No voy a entrar en detalles de cómo cultivar porque entiendo debería dejar eso en manos de los expertos, no vaya a meter la pata y a decir lo que no es. Pero si les puedo decir unas cositas que he ido aprendiendo en el proceso. Aprendí que se les echa agua a las plantas tempranito en la mañana, antes que el sol azote, o tarde en la tarde, cuando el sol ya ha bajado y no quema. También aprendí, que las plantas como seres vivos “sienten” así que le hablo a mis plantas, y les digo lo hermosas que son cada día, y cuando no estoy full en el modo, entra la salvadora de mi hija a toma ese rol. He aprendido que no es tan difícil como pensaba, solo que necesitaba paciencia y un grupo de apoyo para no sentir que me estaba tirando sola de pecho hacia lo imposible. Acepté que se aprende sobre la marcha y que como todo es un proceso.

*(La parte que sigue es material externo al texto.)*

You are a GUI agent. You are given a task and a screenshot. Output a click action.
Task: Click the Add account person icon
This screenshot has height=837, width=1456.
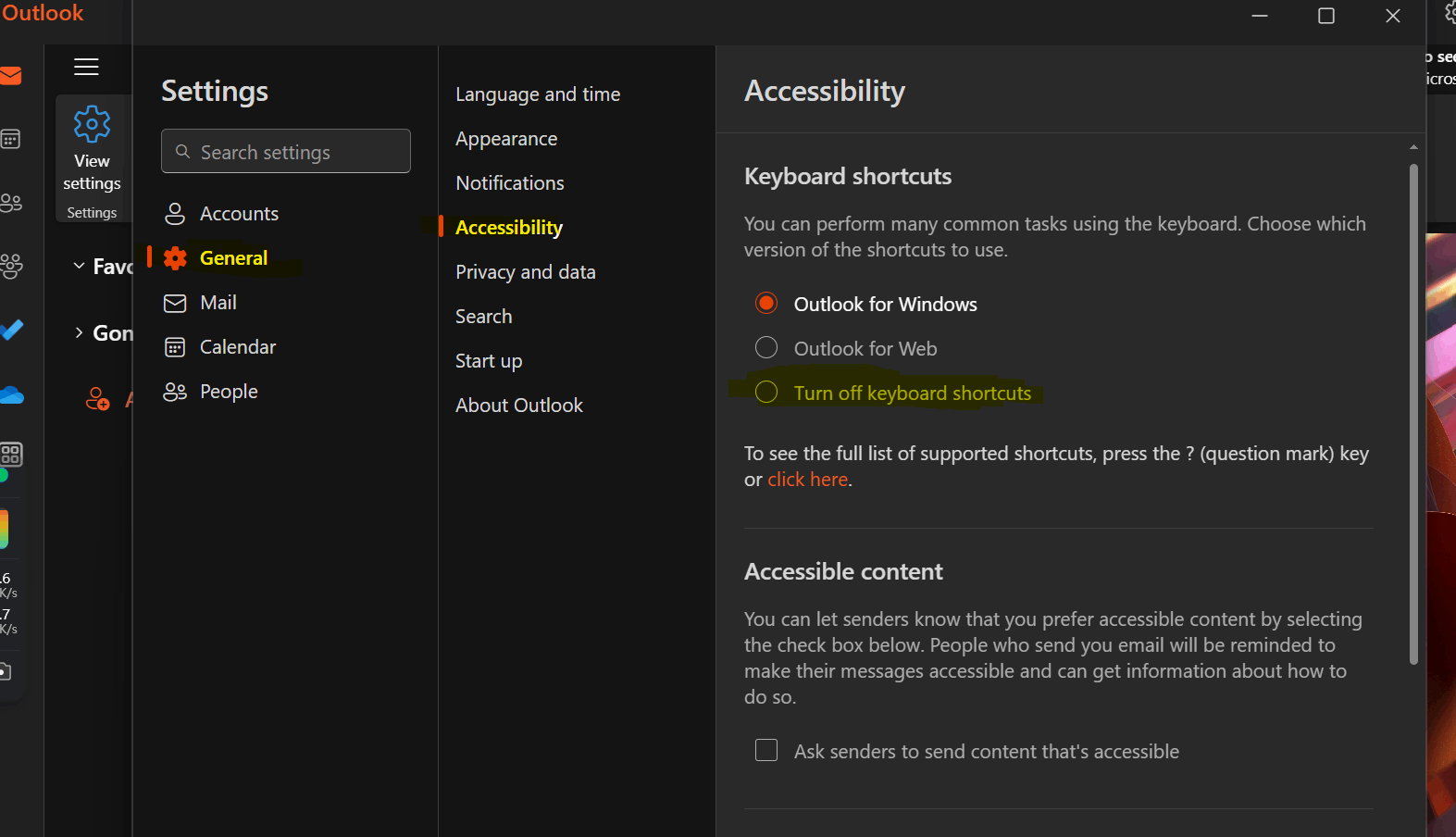(97, 399)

Tomando en cuenta que todo es un proceso, me armé de valor y me atreví a sembrar unas semillas. Me he reafirmado una vez mas de cuanto se aman los hijos, porque mis queridísimos gemelos, que tanto amo, me arrancaron las semillas que iban germinado, de remolacha y zanahorias. Se adquiere amor por las plantas sin darse cuenta, al punto de que con la tormenta que vino a chavar el robusto sistema de energía eléctrica de la Isla, salí corriendo con el primer aguacero a recoger mis plantas en medio de la lluvia. Parecía una loquita en ese proceso. Ahora, debo admitir que las plantas AMAN el agua de la lluvia; se ponen tan divas cuando llueve, que es un espectáculo. De esto les hablo en la próxima entrada.


Si al igual que yo pensabas que tenias una mano del hombre de piedra, y que toda planta que tocas va a morir, te invito a que des el primer paso HOY. Es sumamente satisfactorio el saber que estas sembrando para tu familia y el orgullo que vas a sentir cuando coseches ese primer pimiento, ese primer tomate ese primer guineíto… es un sentimiento fuera de la norma.


Te espero en la próxima entrada, y recuerda, que tu cambio no tiene que ser perfecto, pero debe ser constante. Trabajemos juntos para normalizar el cultivar nuestro alimento e intercambiar frutos con otros que hacen lo mismo. Vive con propósito, actúa con consciencia y contagia a los que tienes alrededor.